Abstract 1719P
Background
The need to identify appropriate formulae to decentralize the clinical trials (DCTs) and enabling their implementation outside hospitals became a dramatic priority during COVID-19 pandemic. However, many obscure points remain concerning DCTs, starting from the regulatory definition.
Methods
In June 22, Life Science Innovation shared an anonymous online survey with the Italian Group of Data Manager to investigate how DCTs’ elements were widespread in Italian clinical research centers. The final survey was structured with 14 questions and remained open for 15 days.
Results
The survey was completed by 35 study coordinators, mostly (54.3%, n=19) from public hospitals, with a median work experience of 8 years. Just over half (48.6%, n=17) declared they could count on Electronic Medical Records, while Electronic Case Report Forms were widely (74.2%, n=26) used. Only in 2 cases (5.7%) these tools are integrated. Over 60% of respondents (n=22) declared no experience in conducting DCTs but the vast majority (72.7%, n=16) expressed interest for the future. The lack of interest is mainly (50%) due to the need of specific skills. Analyzing the answers on the specific digital solutions (n=24, multiple answers option), the most used ones, regardless of the pandemic emergency, are devices (eg sensors) for remote parameter collection (60%), tools for collecting patients’ data like apps for monitoring the therapeutic adherence (60%) and for delivering Electronic Patient Reported Outcomes (60%). More than half of the respondents (60%) declare a future interest in the remote informed consent process. On a 1-10 scale (strongly disagree - strongly agree), DCTs are considered not fully useful to increase patient adherence (mean score 6.6) or to reduce research time (5.8) and costs (5.9). Even lower (5.5) the suggestion that DCTs could increase patient involvement. There is a convergent thinking that DCTs can increase the amount of Real-world data collected (7.5) and that they require very specific skills (8) as well as address key data privacy and security (8) issues.
Conclusions
Despite the pandemic experience, the interest in a greater diffusion of studies with a partial or total digital component remains limited and crucial aspects should be addressed regarding Italy’s ability to implement DCTs in short run.

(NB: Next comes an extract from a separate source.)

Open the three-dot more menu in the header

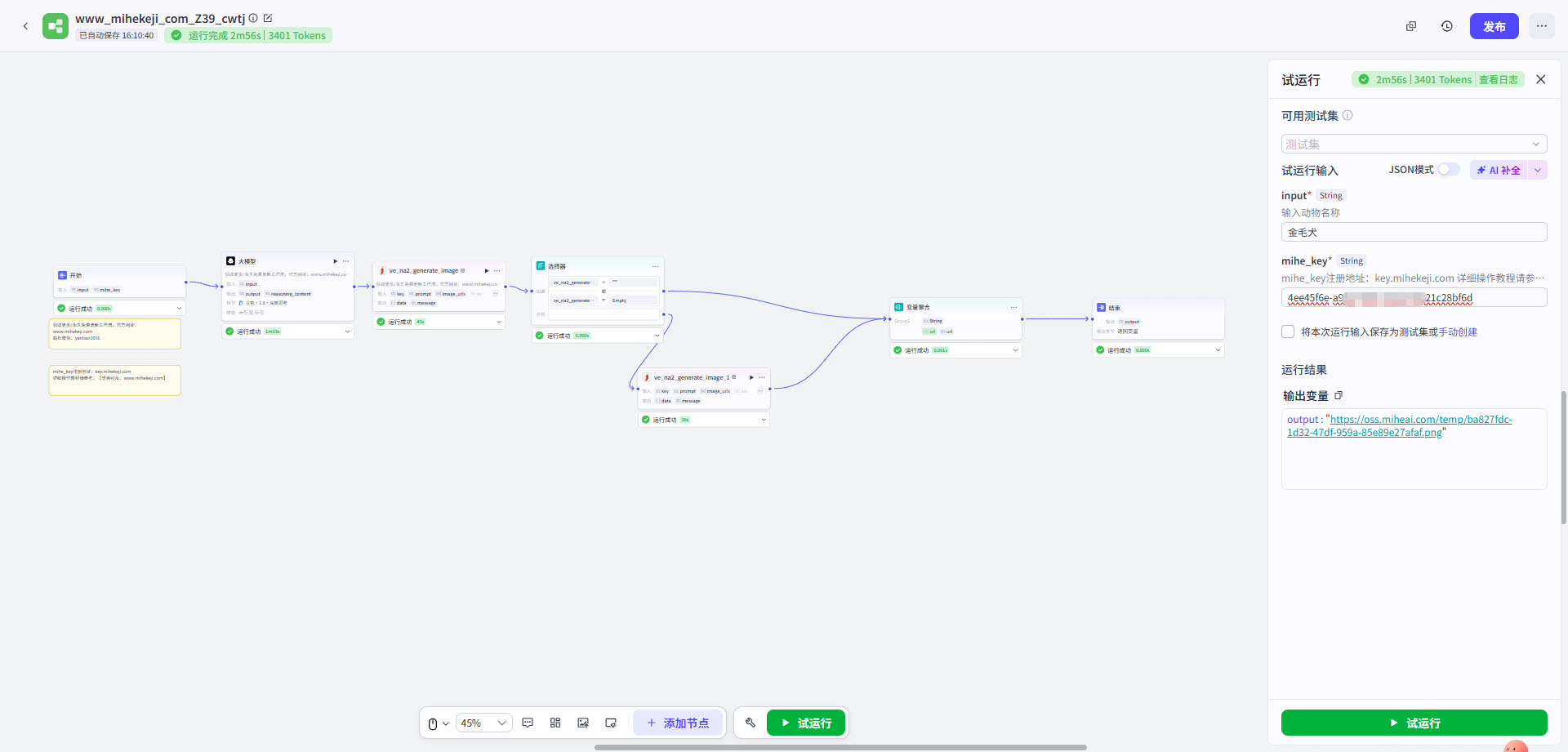(x=1541, y=26)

Clinical trial identification
Editorial acknowledgement
Legal entity responsible for the study
Gruppo Italiano Data Manager (GIDM).
Funding
Has not received any funding.
Disclosure
M. Di Maio: Financial Interests, Personal, Advisory Board, Consultancy about clinical trial methodology and clinical trial results interpretation: Novartis; Financial Interests, Personal, Advisory Board, Consultancy about immunotherapy in SCLC: Roche; Financial Interests, Personal, Advisory Board, Consultancy about role and interpretation of patient-reported outcomes and quality of life in clinical trials: Takeda; Financial Interests, Personal, Advisory Board, Advisory board about the role of chemotherapy and hormonal treatment in hormone-sensitive prostate cancer: Janssen; Financial Interests, Personal, Advisory Board, Consultancy about the results obtained with lorlatinib and dacomitinib in advanced non-small cell lung cancer: Pfizer; Financial Interests, Personal, Advisory Board, Consultancy about role of osimertinib as adjuvant treatment of NSCLC: AstraZeneca; Financial Interests, Personal, Invited Speaker, Compensation for a talk and a document about role of patient-reported outcomes in clinical trials and in clinical practice, with a specific focus on lung cancer: Boehringer Ingelheim; Financial Interests, Personal, Advisory Board, Participation in advisory boards about olaparib in pancreatic cancer, about olaparib in prostate cancer, and about immunotherapy in lung cancer: Merck Sharp & Dohme; Financial Interests, Personal, Advisory Board, Consultant for the new indication of avelumab in urothelial cancer: Merck; Financial Interests, Institutional, Research Grant, Financial support and drug supply for the Meet-URO12 trial (niraparib as maintenance treatment of urothelial carcinoma after first-line treatment with platinum-based chemotherapy): Tesaro - GSK; Financial Interests, Institutional, Local PI, Local PI of trial with tislelizumab in hepatocellular carcinoma: Beigene; Financial Interests, Institutional, Local PI, Local PI of a trial with cabozantinib and atezolizumab in advanced HCC: Exelixis; Financial Interests, Institutional, Local PI, Local PI of a trial with atezolizumab and bevacizumab in advanced HCC: Roche; Financial Interests, Institutional, Local PI, Local PI of trials with pembrolizumab in hepatocellular carcinoma: Merck Sharp & Dohme; Financial Interests, Institutional, Local PI, Local PI of a trial with Sasanlimab in NMI bladder cancer: Pfizer. All other authors have declared no conflicts of interest. All authors have declared no conflicts of interest.